Too many college-age kids are unable to care for their most basic needs, which doesn’t bode well for my future.
Peter Gray, Ph.D., a research professor at Boston College, writes in Psychology Today that increasing lack of resilience among today’s college kids is causing educators all kinds of problems.
“Students are increasingly seeking help for, and apparently having emotional crises over, problems of everyday life,” he writes.
He cites some worrisome examples.
At one major university, emergency calls to the counseling department more than doubled over the past five years.
In one case, a female student felt traumatized because her roommate had called her a “bitch.”
In another case, two students “sought counseling because they had seen a mouse in their off-campus apartment” - after they panicked and called the police, who set a mousetrap for the startled students.
Such needy students are forcing faculty to do more hand-holding, and to lower academic standards, so as to not challenge the fragile little nitwits too much.
Because if professors do challenge them, the whiners will go to online professor-rating sites and give the professors lousy reviews.
Where did this unresilient, needy generation come from?
Gray says it is rooted in the way children are being parented over the past few decades and the decline in “children’s opportunities to play, explore, and pursue their own interests away from adults.”
These kids were raised in an era when everyone gets a trophy and a star on their forehead - regardless of effort or results.
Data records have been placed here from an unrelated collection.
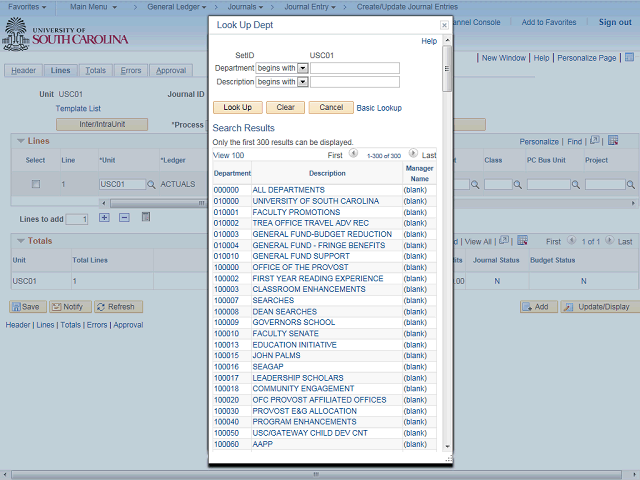Collapse the Totals section
Image resolution: width=640 pixels, height=480 pixels.
pyautogui.click(x=21, y=241)
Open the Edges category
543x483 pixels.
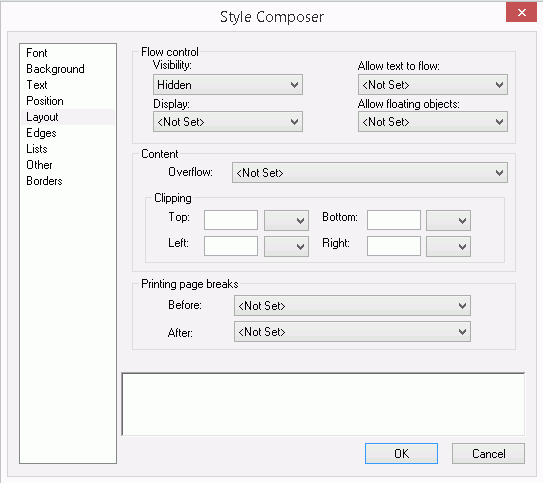pos(41,133)
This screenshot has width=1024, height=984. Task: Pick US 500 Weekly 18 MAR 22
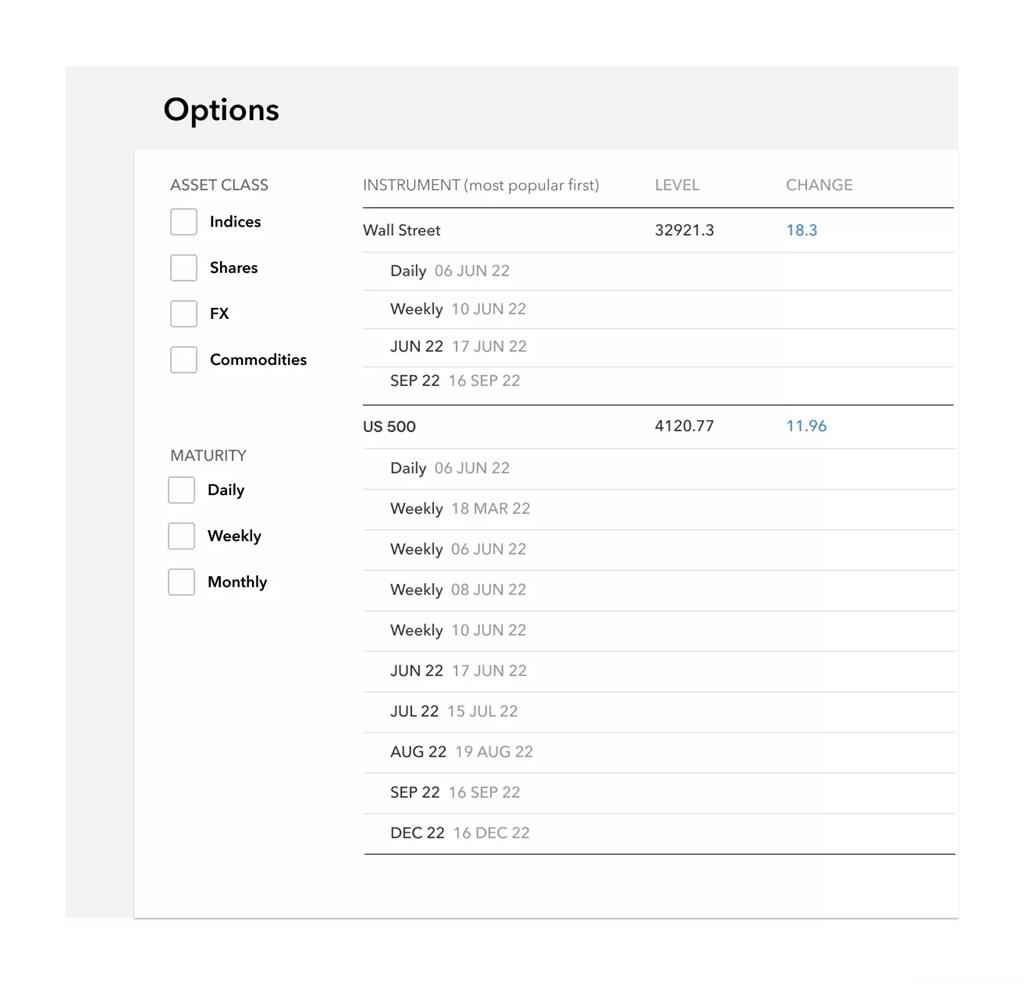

They are accustomed to their “helicopter parents” solving all of their problems.
“We have raised a generation of young people who have not been given the opportunity to learn how to solve their own problems,” writes Gray. “They have not been given the opportunity to get into trouble and find their own way out, to experience failure and realize they can survive it, to be called bad names by others and learn how to respond without adult intervention.”
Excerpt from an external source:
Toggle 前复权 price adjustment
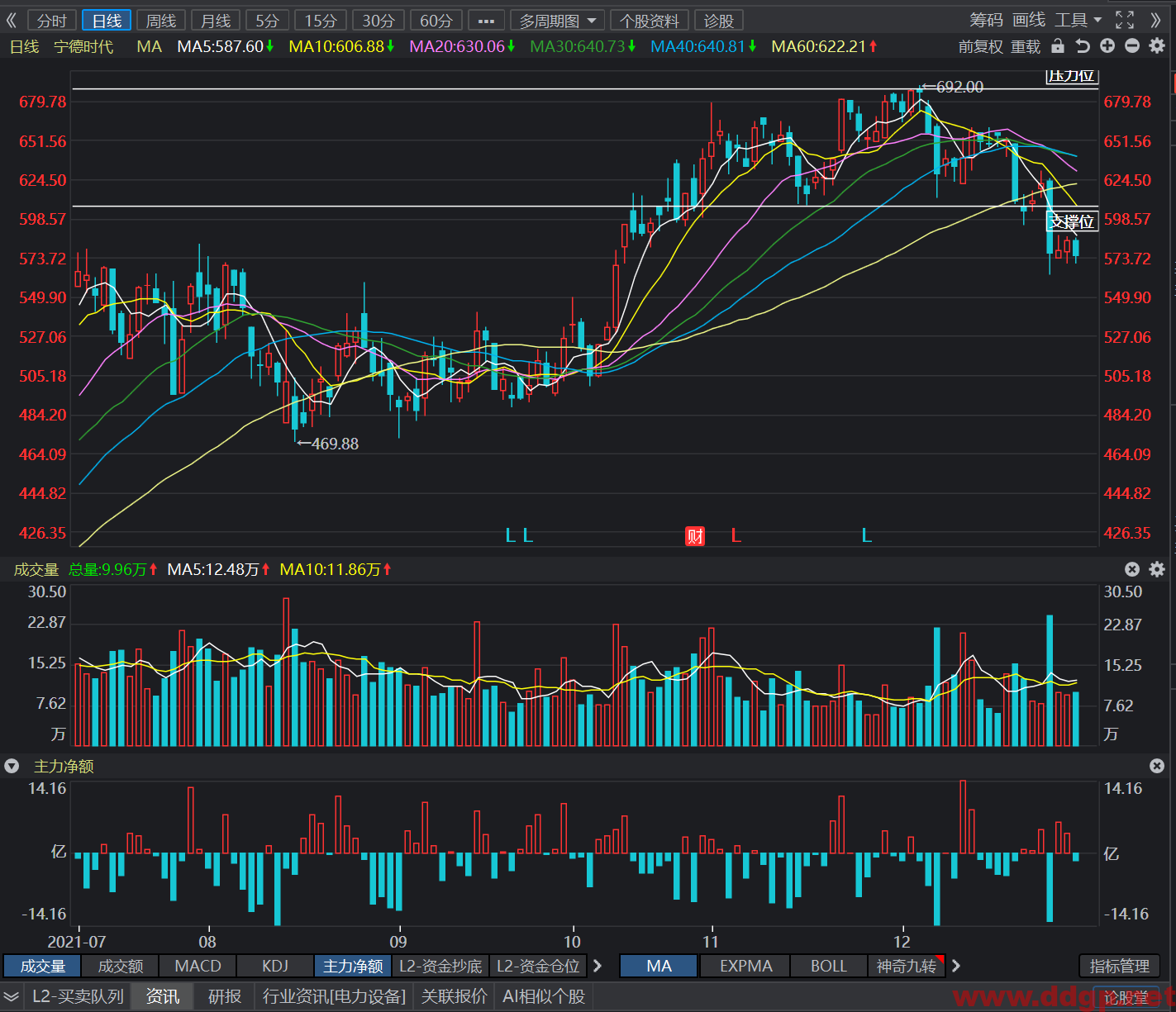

“Young people, 18 years and older, going to college still unable or unwilling to take responsibility for themselves, still feeling that if a problem arises they need an adult to solve it,” writes Gray.
It’s bad enough that so many of today’s unresilient, needy, gritless kids are woefully unprepared to support their own future, but what’s worse is that they’re not going to be able to support mine.
Consider: Our government has racked up $18.2 trillion in debt. The Congressional Budget Office says that in a few years, entitlement costs are going to soar. We either cut the bejeezus out of government spending or ratchet taxes way up.
Regardless, a reckoning is coming and it is going to be ugly. Today’s college kids are likely to experience runaway inflation, higher taxes and, as a result, an anemic economy that will make it even harder for young people to get jobs and pay their considerable bills.
But if today’s pampered little wusses aren’t able to deal with a mouse in their off-campus apartment, how on God’s Earth are they going to be able to deal with the pain that awaits them?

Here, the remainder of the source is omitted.